Pelosi’s deputy chief of staff Drew Hammill tweeted a reply to me, intending to clarify her remark:
”By ‘budget bill,’ Speaker means ‘reconciliation bill’ not budget resolution. As she began this response ‘The statement that I made, yes that is the statement I stand by.’ No change in position here. Full stop.”
But the question is not what Pelosi meant by “budget bill,” but what she meant by “budget parameters.” Because that will be determined by the budget resolution weeks before any budget reconciliation bill. (At the press conference, a reporter asked, “Did you mean the budget resolution, Madam Speaker?” but Pelosi ignored the question.)
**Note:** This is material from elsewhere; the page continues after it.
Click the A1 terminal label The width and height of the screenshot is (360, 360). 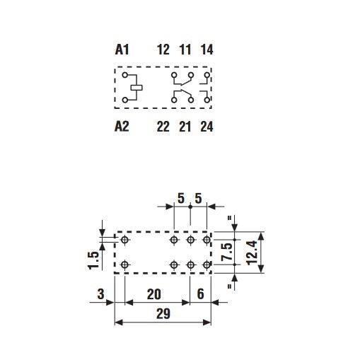pos(122,50)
Pelosi may be trying to keep her options open. Today, many House Democrats appear to lack the trust in their Senate counterparts to pass a reconciliation bill after the bipartisan bill. But once a resolution passes, and a framework of mutual need established, perhaps that trust will materialize.
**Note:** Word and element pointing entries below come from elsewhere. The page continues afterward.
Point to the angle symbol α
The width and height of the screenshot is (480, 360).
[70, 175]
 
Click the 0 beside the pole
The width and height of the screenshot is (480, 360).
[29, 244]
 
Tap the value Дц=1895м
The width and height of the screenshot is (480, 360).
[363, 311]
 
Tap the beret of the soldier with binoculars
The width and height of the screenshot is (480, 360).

Furthermore, Pelosi has several vulnerable House members in reddish districts who would like to pocket a bipartisan win before the midterms, and Pelosi has a history of tending to her most vulnerable members. At this point, we don’t know when any of these bills will have completed legislative language and be ready for a floor vote. But Politico notes that moderates in Congress have been “particularly vocal in nudging White House officials to tee up a vote on the bipartisan deal as soon as it’s ready rather than waiting for the bigger partisan bill to go alongside it.” If the bipartisan bill is ready to go first, Pelosi may not want to wait. Back in 2009, Pelosi shared her legislative philosophy: “I call Washington ‘the city of the perishable.’ You get the votes, and you take the vote. Because you never know what can happen.”
Something else happened in 2009 that may be relevant to today: Pelosi made a bold demand and then climbed down from it when the political reality interfered. As the fight for health care reform raged, Pelosi declared in September 2009, “A bill without a strong public option will not pass the House.” By March 2010, when the Senate refused to put any public option provision in its health care bill, Pelosi switched gears, acknowledged public option “isn’t in there because they don’t have the votes” and leaned on her caucus to accept political reality, which they did.
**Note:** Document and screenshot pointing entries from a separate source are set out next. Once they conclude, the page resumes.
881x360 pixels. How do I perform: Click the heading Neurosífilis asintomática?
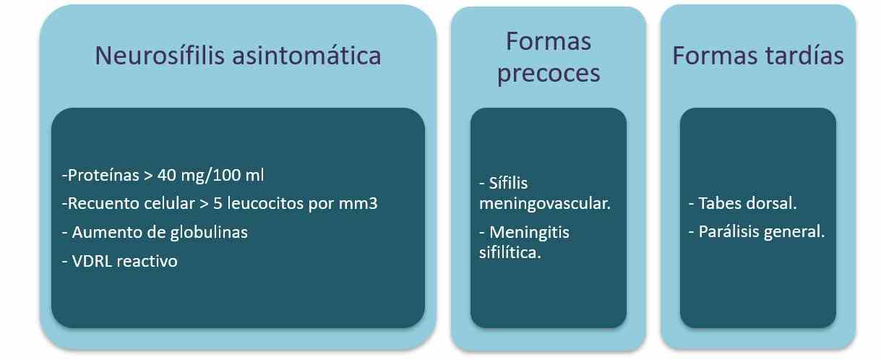click(x=238, y=56)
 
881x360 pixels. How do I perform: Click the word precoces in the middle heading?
click(x=549, y=73)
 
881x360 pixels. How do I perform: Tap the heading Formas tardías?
click(x=758, y=56)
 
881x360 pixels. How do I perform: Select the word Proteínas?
click(x=103, y=175)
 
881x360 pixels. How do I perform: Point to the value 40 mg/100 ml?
click(x=210, y=175)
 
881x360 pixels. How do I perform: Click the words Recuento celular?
click(x=132, y=203)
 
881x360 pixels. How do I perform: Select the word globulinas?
click(x=209, y=233)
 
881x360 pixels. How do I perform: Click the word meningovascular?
click(x=545, y=204)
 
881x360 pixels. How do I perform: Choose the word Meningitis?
click(x=529, y=233)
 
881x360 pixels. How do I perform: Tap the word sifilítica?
click(x=510, y=252)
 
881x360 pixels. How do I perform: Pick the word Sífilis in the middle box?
click(x=508, y=183)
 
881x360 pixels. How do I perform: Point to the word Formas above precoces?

2021 is not like 2009 in several ways. The progressive wing of the Democratic Party is bolder. The moderate faction in Congress is smaller. The Democratic majorities are narrower. But it is striking that in 2009 Pelosi was compelled to make a policy demand. Whereas in 2021, she is making a procedural demand because her caucus does not have a consensus on what the policy demand should be.
Of course, the possibility remains that the Senate toplines are too low to satisfy a faction of House progressives, prompting them to withhold their votes on the budget resolution in an attempt to regain leverage. But that carries the risk of dragging out the reconciliation process, or even blowing it up altogether, leaving the smaller bipartisan bill the only game in town.
The way for progressive and moderate Democratic to get the maximum amount of infrastructure spending possible in a narrowly divided Congress is through cooperation and trust. And that requires knowing your own strength and accepting political constraints. For the left and center factions of the House to agree on letting the Senate set the pace on the budgetary toplines is a positive sign. Now they just need to accept what the Senate produces.
As Yarmuth recently told Politico, “Nancy always says unity is our strength. In this case, unity is our only chance.”